Zugleich aber lässt Sharon mit den Palästinensern verhandeln. Ein Treffen seines Vertrauten Dov Weisglas mit dem palästinensischen Finanzminister Salam Fayad zeigt, dass trotz aller anders lautenden Erklärungen Arafats PA der israelischen Regierung weiterhin als Gesprächspartner dient. Denn sollten die palästinensischen Parteien zu einer Einigung kommen, also die Hamas und der Jihad zustimmen, aus strategischen Gründen in nächster Zeit von Terroranschlägen in Israel Abstand zu nehmen, würden sie an einer neuen »nationalen Einheitsführung« beteiligt und folglich aufgewertet, während die israelische Regierung stattdessen ihre Zerschlagung fordert.

Sharon gerät auch von anderer Seite stärker unter Druck. Israel befindet sich in einer tiefen ökonomischen Rezession. Allein im zweiten Quartal dieses Jahres ist das Bruttosozialprodukt um weitere zwei Prozent kleiner geworden, die Arbeitslosigkeit wächst unaufhörlich. Erstmalig seit ihrem Amtsantritt sah sich die Regierung genötigt einzugestehen, dass es zwischen der ökonomischen Krise und dem Kampf gegen die Intifada einen ursächlichen Zusammenhang gibt.

Daniel Pipes' Analyse trifft de facto gleichermaßen auf die israelische Seite zu. Immer größere Teile der israelischen Bevölkerung, die in der alltäglichen Angst vor Terroranschlägen lebt, werden von der Krise betroffen. Anstatt ökonomische Konzepte vorzulegen, kürzt die Regierung das Sozialbudget weiter, um die steigenden Militärausgaben zu finanzieren. Finanzfachleute warnten Sharon in der vergangenen Woche, dass Israel kein weiteres Jahr mit schrumpfender Wirtschaftsleistung durchhalten könne. Umfragen zufolge verliert Sharon an Ansehen unter den Wählern. Im April unterstützen ihn noch 70 Prozent aller Befragten, jetzt sind es nur noch knapp 50 Prozent.

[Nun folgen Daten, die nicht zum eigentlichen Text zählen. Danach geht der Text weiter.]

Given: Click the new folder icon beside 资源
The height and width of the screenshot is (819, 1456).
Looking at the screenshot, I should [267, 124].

Gleichzeitig macht die Arbeitspartei wieder von sich reden, die bis dato eine paralysierte Existenz in der großen Koalition mit dem Likud führte. In der vergangenen Woche erklärte der Bürgermeister von Haifa, Amram Mitzna, er wolle für den Vorsitz der Partei gegen den Verteidigungsminister Benyamin Ben-Eliezer kandidieren. Mitzna, der den »Tauben« in der Arbeitspartei zugerechnet wird, erklärte seine Bereitschaft, die Siedlungen im Austausch für Frieden zu räumen und auch Arafat als Verhandlungspartner anzuerkennen. Sharon sei gescheitert, eine Fortführung seiner Politik verspreche nicht Sicherheit, sondern eine weitere Verschlechterung der Lage.

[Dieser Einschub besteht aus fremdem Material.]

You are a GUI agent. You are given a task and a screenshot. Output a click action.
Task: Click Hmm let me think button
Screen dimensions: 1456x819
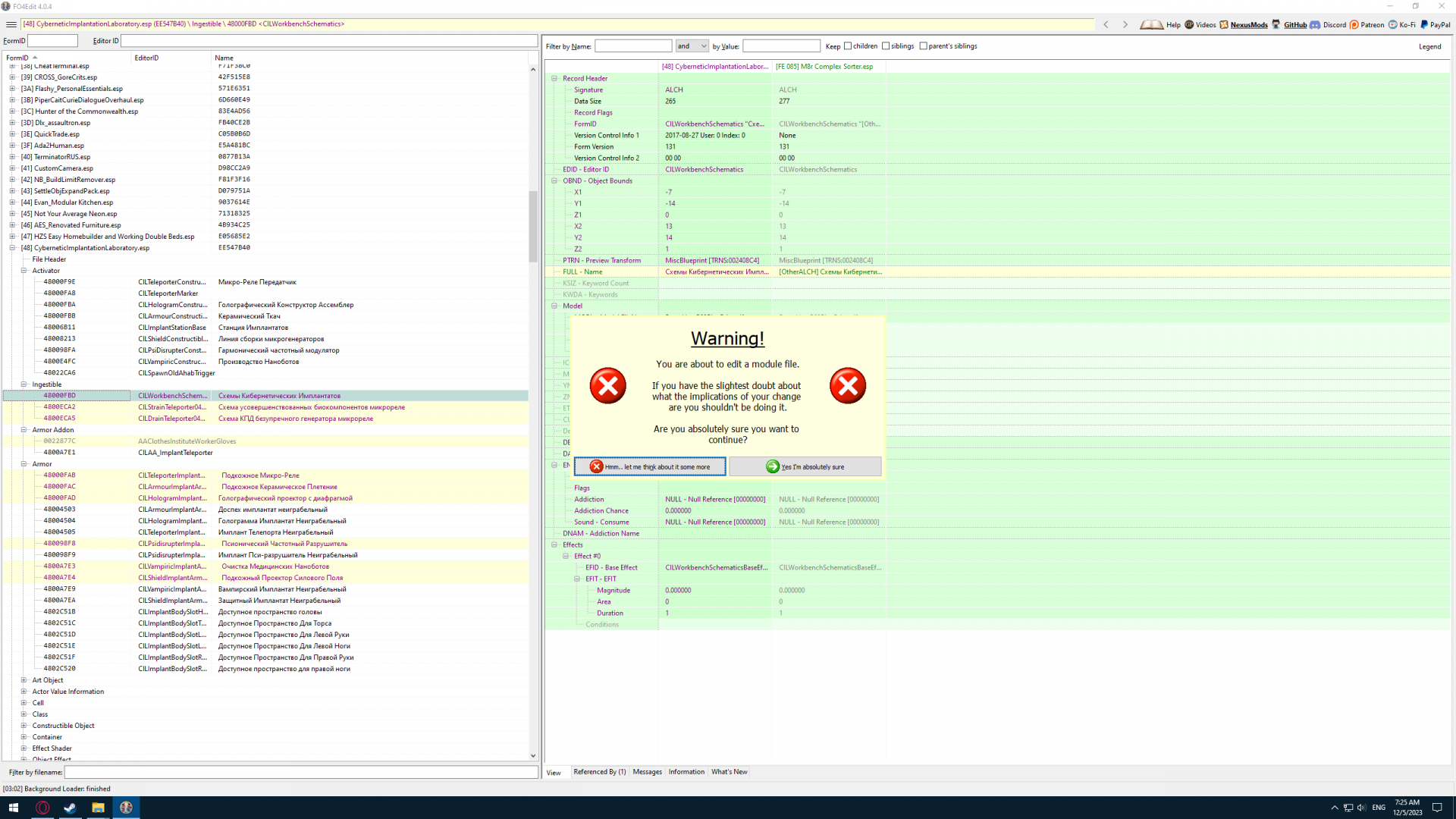coord(650,467)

Iman Uda, ein Vertreter des linken Hadash-Bündnisses in Haifa, einer Stadt mit einer bedeutenden arabischen Minderheit, attestierte Mitzna, er habe mehr für den arabischen Sektor der Stadt getan als alle seine Vorgänger und sei »frei von Rassismus«. Die israelischen Araber, aufgebracht von Vorschlägen, denjenigen von ihnen, denen eine Beteiligung an Selbstmordattentaten nachgewiesen werden kann, die israelische Staatsangehörigkeit zu entziehen, würden Mitzna möglicherweise unterstützen. Andere Schichten der Bevölkerung, die von Sharons neoliberalem Programm betroffen sind, könnten sich von Mitzna eine andere Sozial- und Wirtschaftspolitik erhoffen.

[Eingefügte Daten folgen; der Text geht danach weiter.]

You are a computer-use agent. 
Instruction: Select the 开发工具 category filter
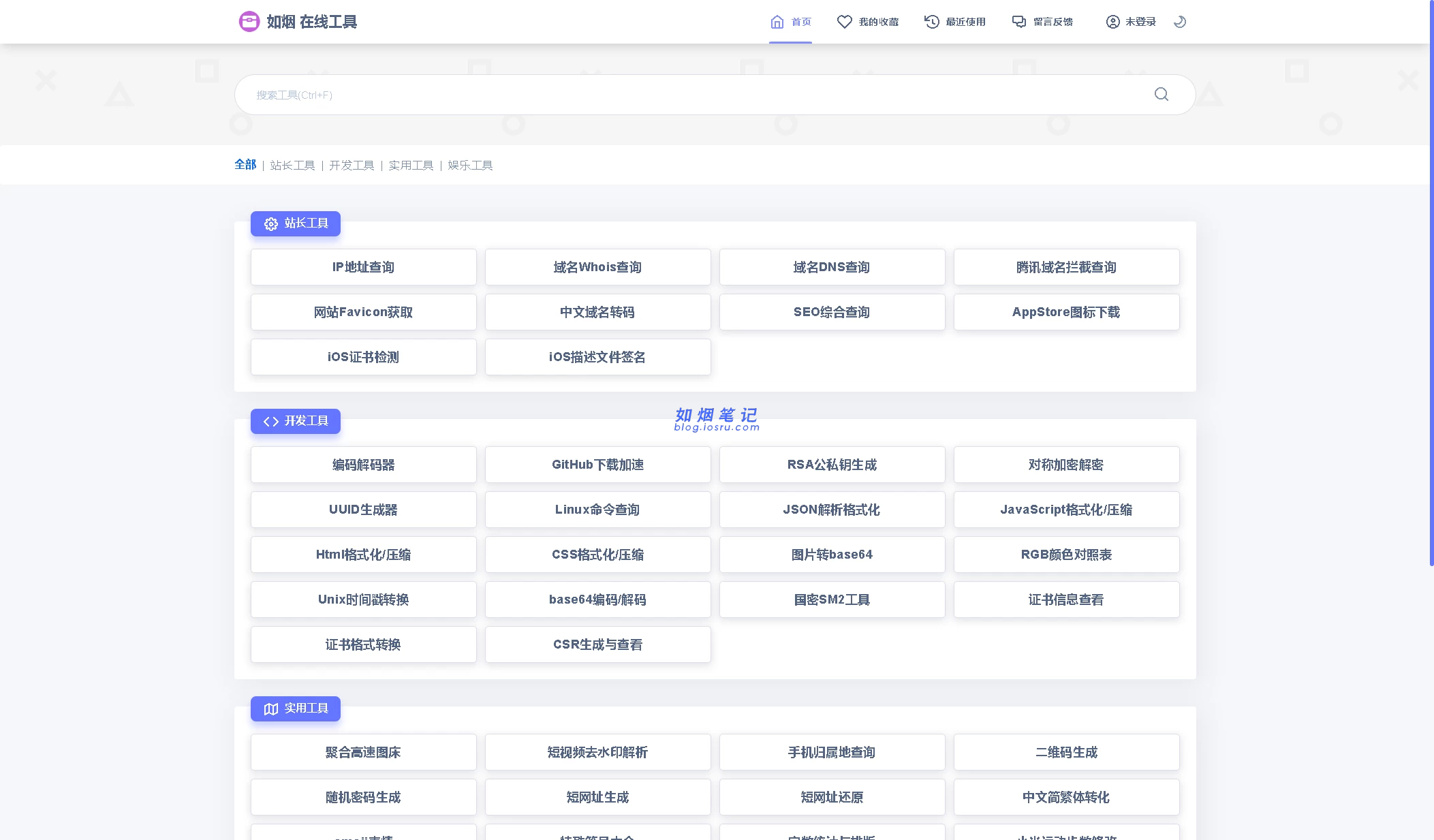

Noch aber sind die Wahlen weit entfernt, und die Angst vor den Folgen eines neuen Golfkrieges wird größer. In Tel Aviv werden erneut Gasmasken ausgegeben. Die israelische Regierung drohte zwar, im Fall eines biologischen oder chemischen Angriffs des Iraks auf Bevölkerungszentren mit Atombomben zu antworten, kündigte aber auch an, ihr Vorgehen im Falle eines Krieges mit den USA abzustimmen.

In Gaza fand bereits eine proirakische Demonstration statt, auf der unter anderem Transparente mit der Aufschrift zu sehen waren: »Lieber Saddam, bitte bombardiere Tel Aviv!« Für manche Abgeordnete der Knesset dürfte das ein Grund mehr gewesen sein, endgültig dem Bau eines Sicherheitszaunes zuzustimmen, der künftig die Westbank von Israel separieren soll.